[A run of records]

>> BEGIN

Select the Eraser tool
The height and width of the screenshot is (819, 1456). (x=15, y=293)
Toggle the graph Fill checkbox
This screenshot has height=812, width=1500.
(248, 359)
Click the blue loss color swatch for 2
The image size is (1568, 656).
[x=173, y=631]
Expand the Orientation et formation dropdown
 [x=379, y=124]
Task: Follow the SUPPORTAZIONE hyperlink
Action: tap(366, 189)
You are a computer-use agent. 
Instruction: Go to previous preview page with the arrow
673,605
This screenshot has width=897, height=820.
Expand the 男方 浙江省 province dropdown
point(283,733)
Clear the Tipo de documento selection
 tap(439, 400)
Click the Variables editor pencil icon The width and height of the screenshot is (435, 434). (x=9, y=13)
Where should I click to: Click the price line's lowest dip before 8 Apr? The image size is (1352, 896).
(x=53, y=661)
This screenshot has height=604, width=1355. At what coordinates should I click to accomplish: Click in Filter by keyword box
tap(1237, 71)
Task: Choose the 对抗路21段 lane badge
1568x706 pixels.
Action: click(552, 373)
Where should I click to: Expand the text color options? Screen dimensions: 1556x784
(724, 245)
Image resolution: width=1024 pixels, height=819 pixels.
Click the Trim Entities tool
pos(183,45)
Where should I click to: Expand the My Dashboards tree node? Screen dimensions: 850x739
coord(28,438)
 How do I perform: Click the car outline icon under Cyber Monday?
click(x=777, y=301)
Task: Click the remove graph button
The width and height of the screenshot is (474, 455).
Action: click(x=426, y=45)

>> END

Stated goal:
Rewrite every line of the rows, from the one containing "Clear the Tipo de documento selection" down to the last row, with the requests included. Shift every coordinate in the answers by subtracting 83 from each number.

Solved exercise:
Clear the Tipo de documento selection
 tap(356, 317)
Click the Variables editor pencil icon The width and height of the screenshot is (435, 434). (x=-74, y=-70)
Where should I click to: Click the price line's lowest dip before 8 Apr? The image size is (1352, 896).
(x=-30, y=578)
This screenshot has height=604, width=1355. At what coordinates should I click to accomplish: Click in Filter by keyword box
tap(1154, -12)
Task: Choose the 对抗路21段 lane badge
1568x706 pixels.
Action: click(469, 290)
Where should I click to: Expand the text color options? Screen dimensions: 1556x784
(641, 162)
Image resolution: width=1024 pixels, height=819 pixels.
Click the Trim Entities tool
pos(100,-38)
Where should I click to: Expand the My Dashboards tree node? Screen dimensions: 850x739
coord(-55,355)
 How do I perform: Click the car outline icon under Cyber Monday?
click(x=694, y=218)
Task: Click the remove graph button
The width and height of the screenshot is (474, 455).
Action: click(x=343, y=-38)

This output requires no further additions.